:: Tasks and exercises ::
1) Output the passage of the Bluestone River text from "The Bluestone River, named" up to and including "to the park.", copied word for word.
2) Extend the text on Bluestone National Scenic River with the passage that should come next.

====== Text shown ======

Bluestone National Scenic River is not only a unit of our national park system, but is also a part of our Wild and Scenic Rivers system. The Wild and Scenic Rivers system protects rivers throughout the country that are free-flowing and possess "outstandingly remarkable" scenic, natural, cultural, geological, and recreational values. The headwaters of the Bluestone River begin at an elevation of 3,500 feet on East River Mountain near Bluefield, Virginia and flow for 77 miles to Bluestone Lake near Hinton, West Virginia at 1409 feet. The lower 10.5 miles of the Bluestone River, cutting through an impressive and biologically diverse gorge, has been designated as Bluestone National Scenic River.
The Bluestone River, named for the deep blue limestone streambed of its upper reaches in Virginia, has created a gorge 1,000 feet deep. The bottomland within the gorge of the Bluestone was first used by Native Americans. In the late 1700's the Lilly, Meadow, and Farley families built homesteads along the river. At the confluence of the Bluestone and Little Bluestone Rivers, the community of Lilly once flourished. The Bluestone Turnpike, a riverbank road used by those who farmed and timbered the area until the 1940's, is used today by visitors to the park.

====== Data ======

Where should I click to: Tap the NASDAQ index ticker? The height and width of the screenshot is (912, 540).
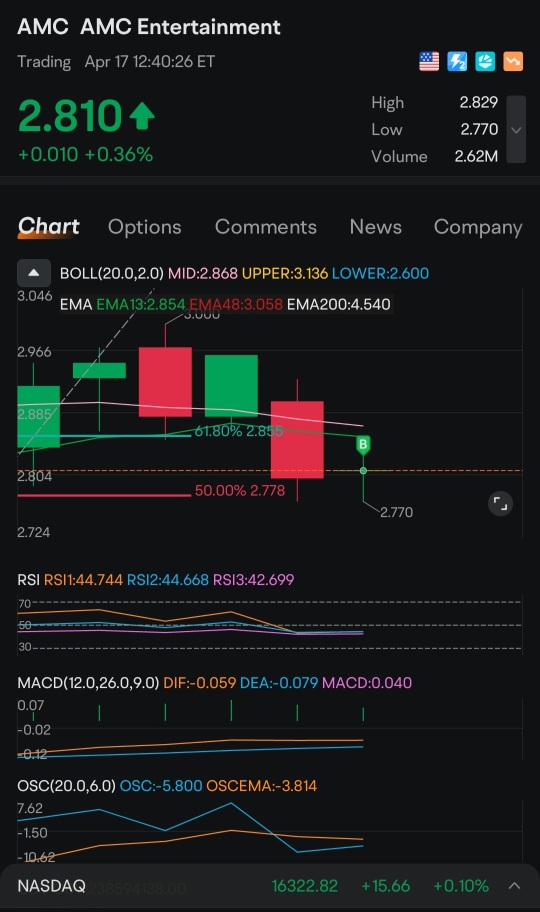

======

:: Results by task ::
1)
The Bluestone River, named for the deep blue limestone streambed of its upper reaches in Virginia, has created a gorge 1,000 feet deep. The bottomland within the gorge of the Bluestone was first used by Native Americans. In the late 1700's the Lilly, Meadow, and Farley families built homesteads along the river. At the confluence of the Bluestone and Little Bluestone Rivers, the community of Lilly once flourished. The Bluestone Turnpike, a riverbank road used by those who farmed and timbered the area until the 1940's, is used today by visitors to the park.

2)
The Bluestone River and the rugged and ancient gorge it has carved is a richly diverse and scenic area of the southern Appalachian Mountains. Time spent in thoughtful solitude along this little mountain river offers the visitor a vestige of primitive America. Over a thousand species of plants grow in several diverse Appalachian forest habitat types. The park provides excellent opportunities for watching many mammal, bird, amphibian, reptile and insect species. The riverbed habitat is alive with a carpet of macro-invertebrate aquatic species, and supports healthy populations of many warm water game and non-game fishes. The Bluestone River is classified as a High Quality Warm Water Stream by the state of West Virginia.